(Dataset entries)
---*---
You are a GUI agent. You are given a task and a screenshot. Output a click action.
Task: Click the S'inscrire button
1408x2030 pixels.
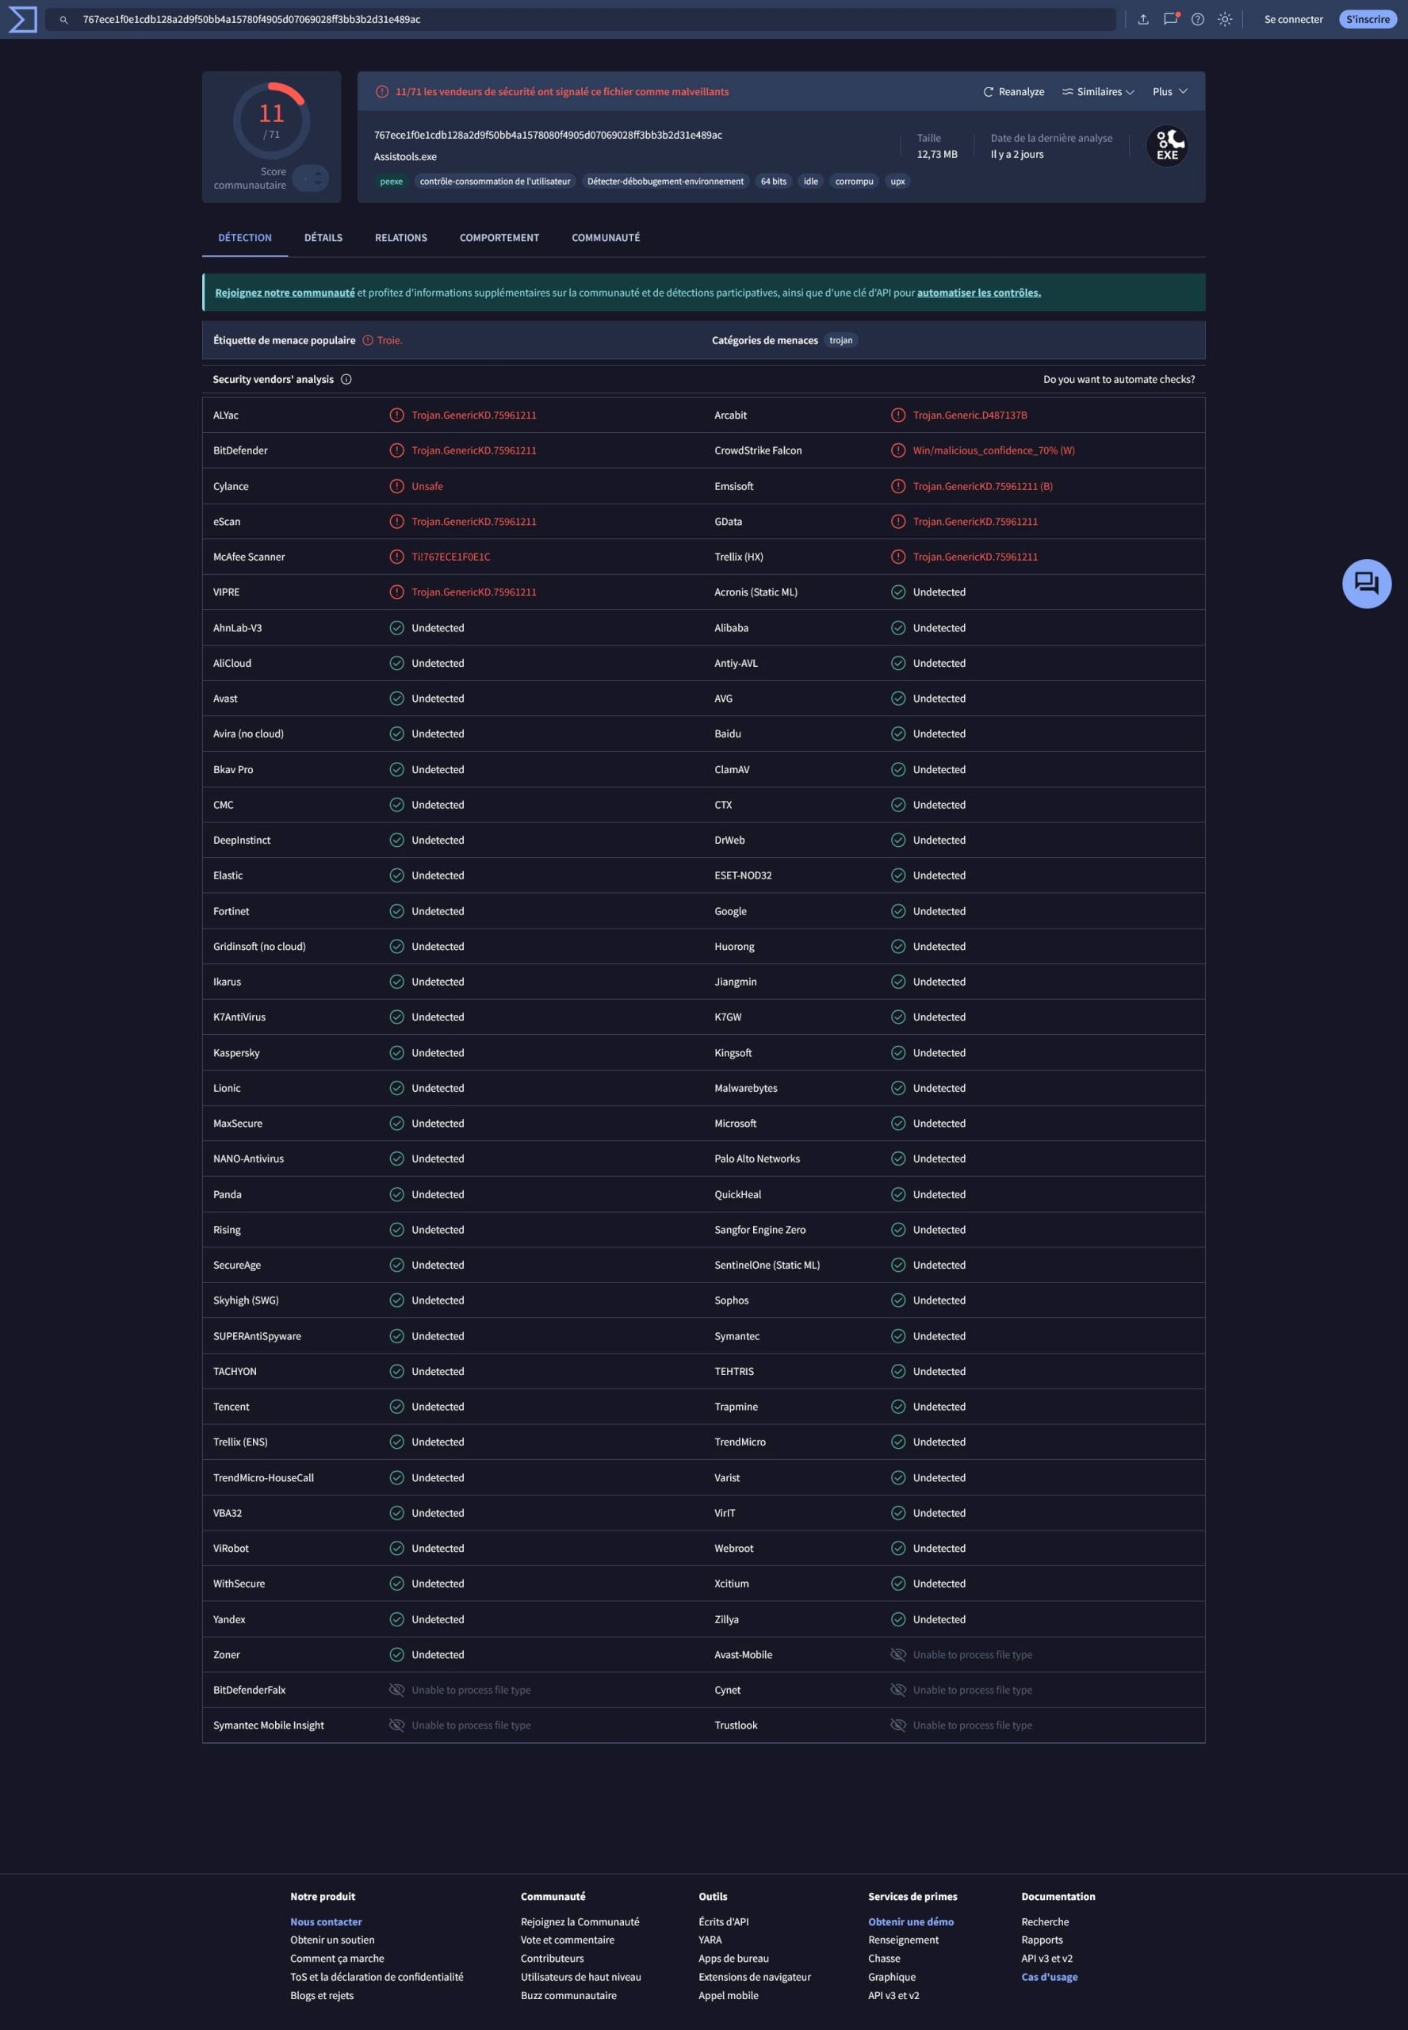tap(1367, 19)
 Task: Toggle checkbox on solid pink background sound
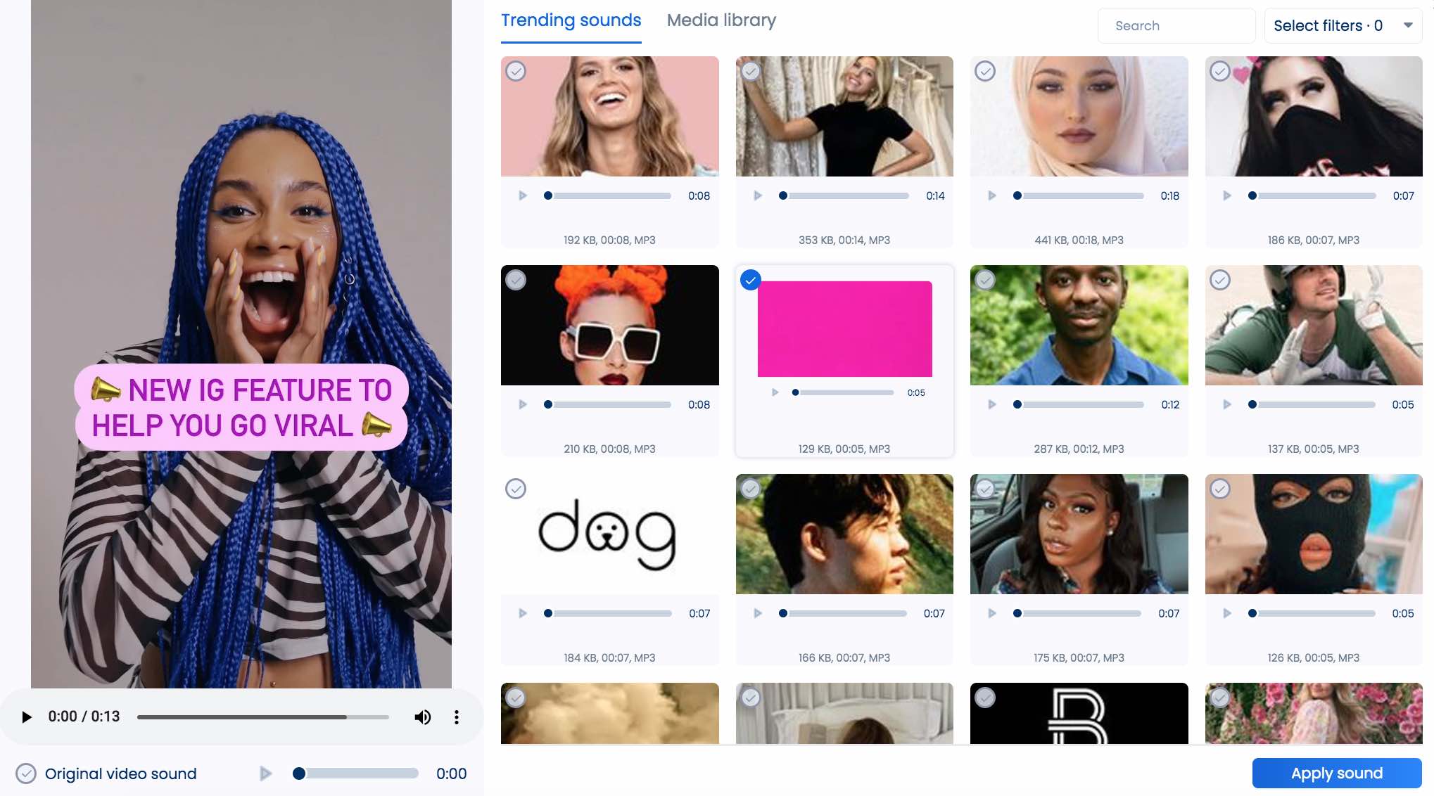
---*---
Reproduce every record verbatim, please. Omit the images.

## Written reply:
You are a GUI agent. You are given a task and a screenshot. Output a click action.
Task: Click the S'inscrire button
1408x2030 pixels.
tap(1367, 19)
 Task: Toggle checkbox on solid pink background sound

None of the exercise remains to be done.